* WORKING DATA:
- - - -

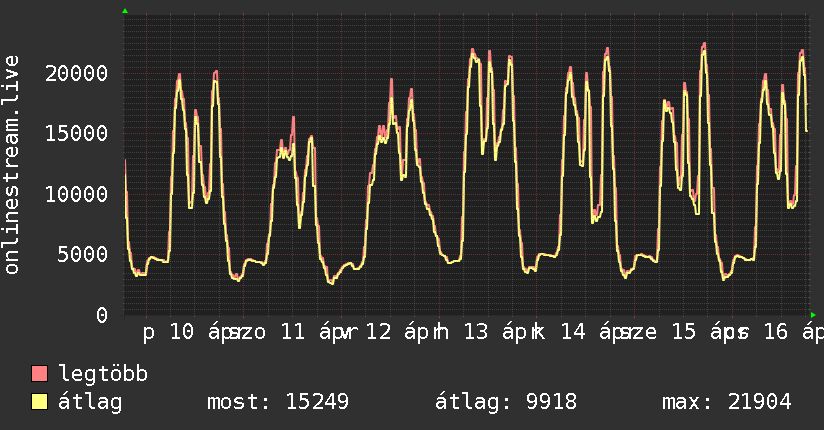Click the max: 21904 statistic
This screenshot has width=824, height=430.
tap(727, 402)
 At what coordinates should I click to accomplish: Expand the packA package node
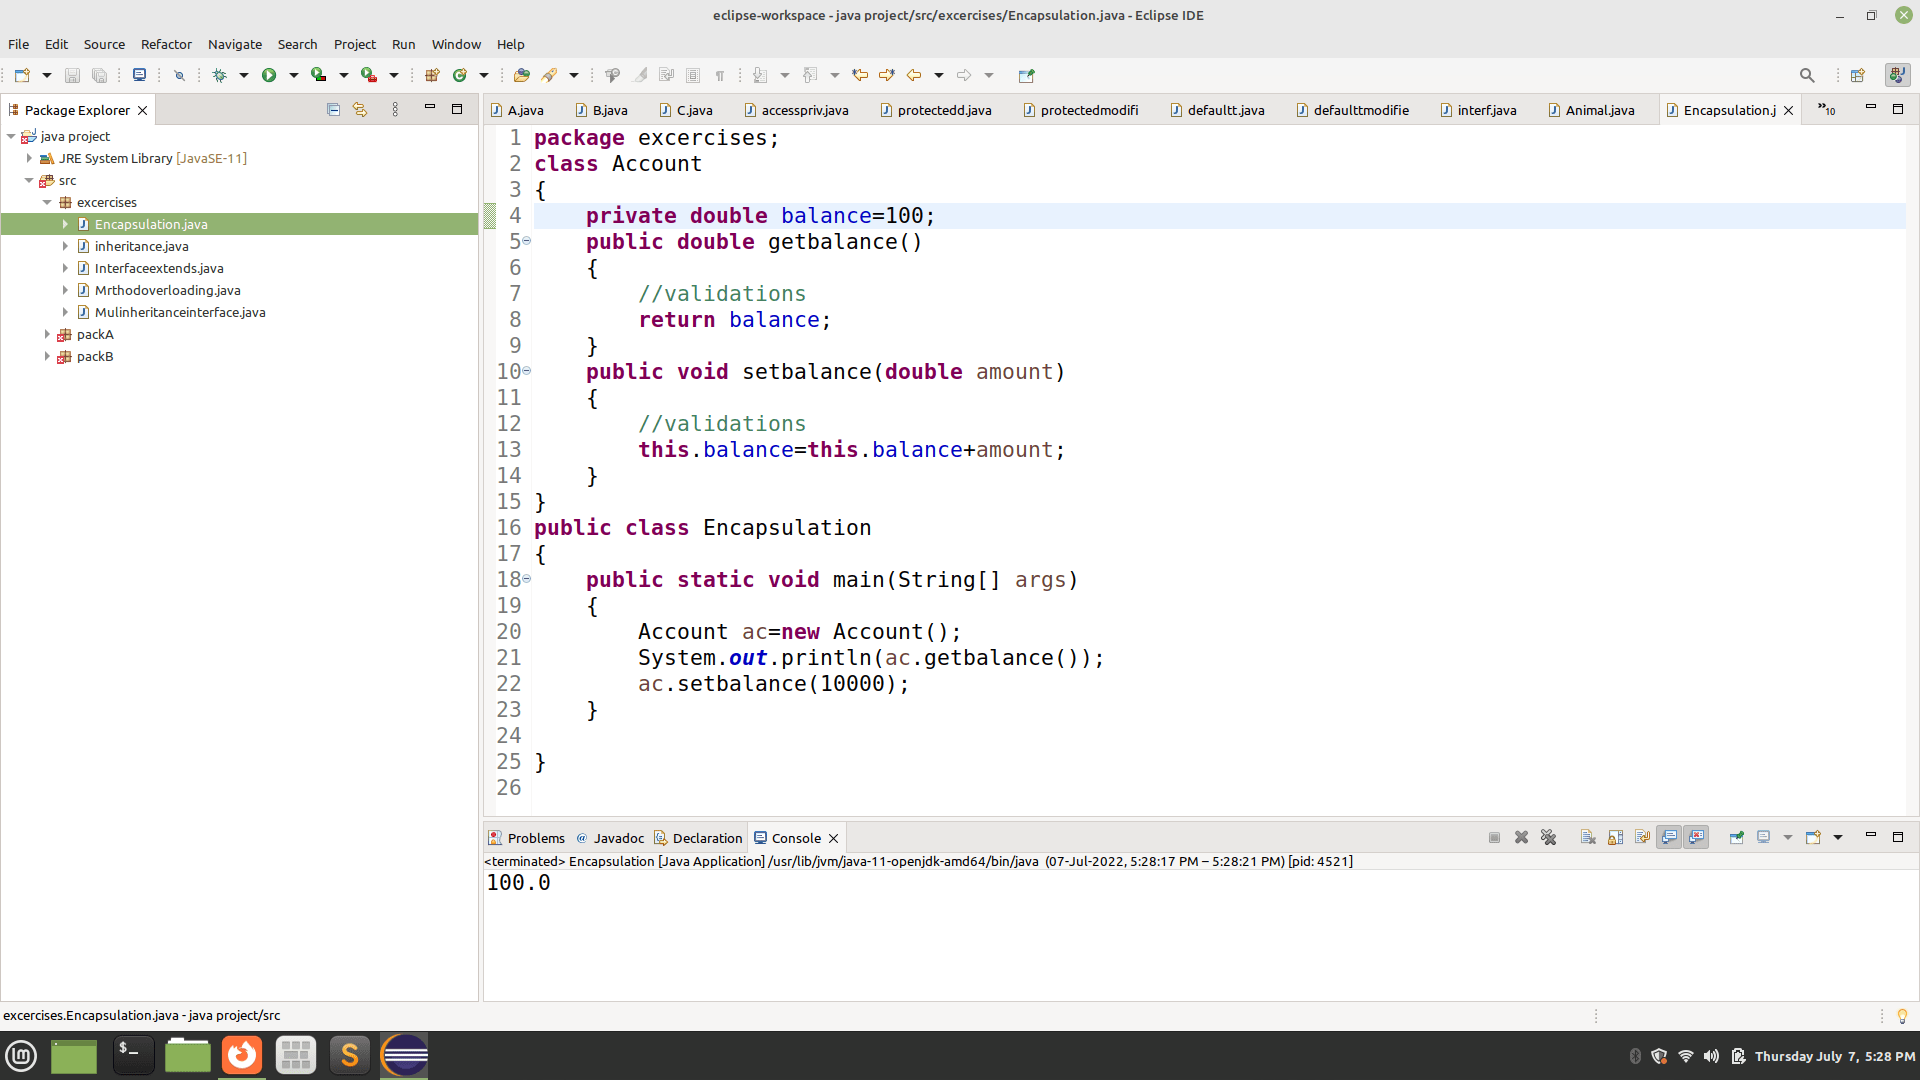[47, 334]
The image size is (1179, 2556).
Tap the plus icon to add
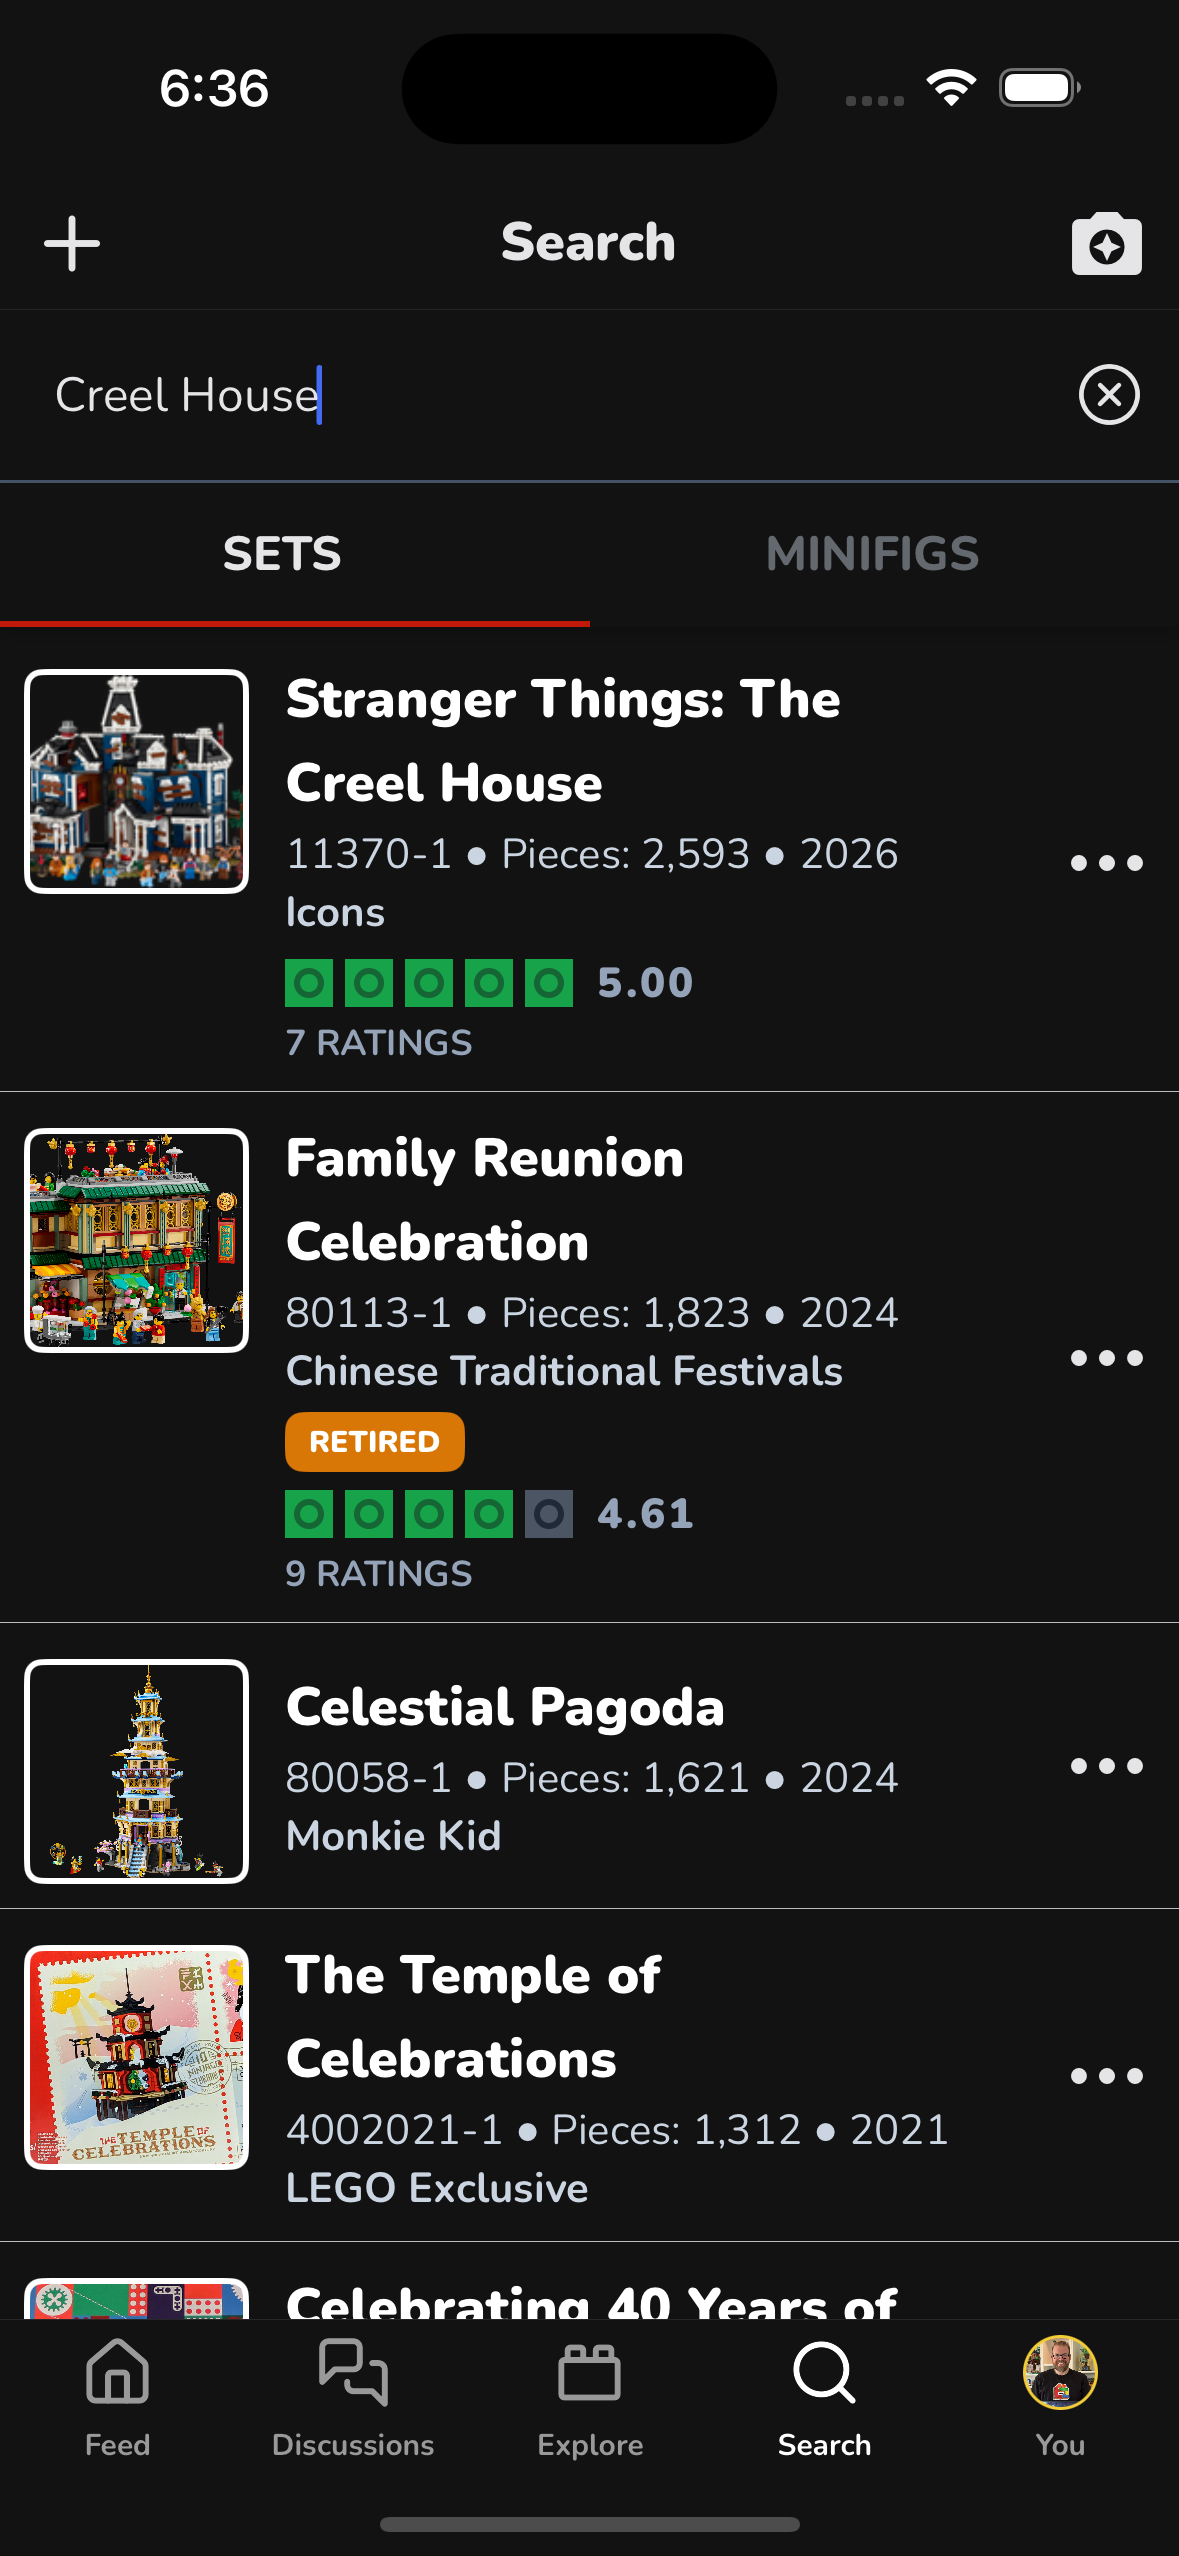[72, 243]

- - - -

* GIVEN REQUEST: Write out the items word for word, from the line that contains "The image size is (1179, 2556)." through the end of the items, leaving out the pictures.

* CORRECT OUTPUT:
The image size is (1179, 2556).
Tap the plus icon to add
[72, 243]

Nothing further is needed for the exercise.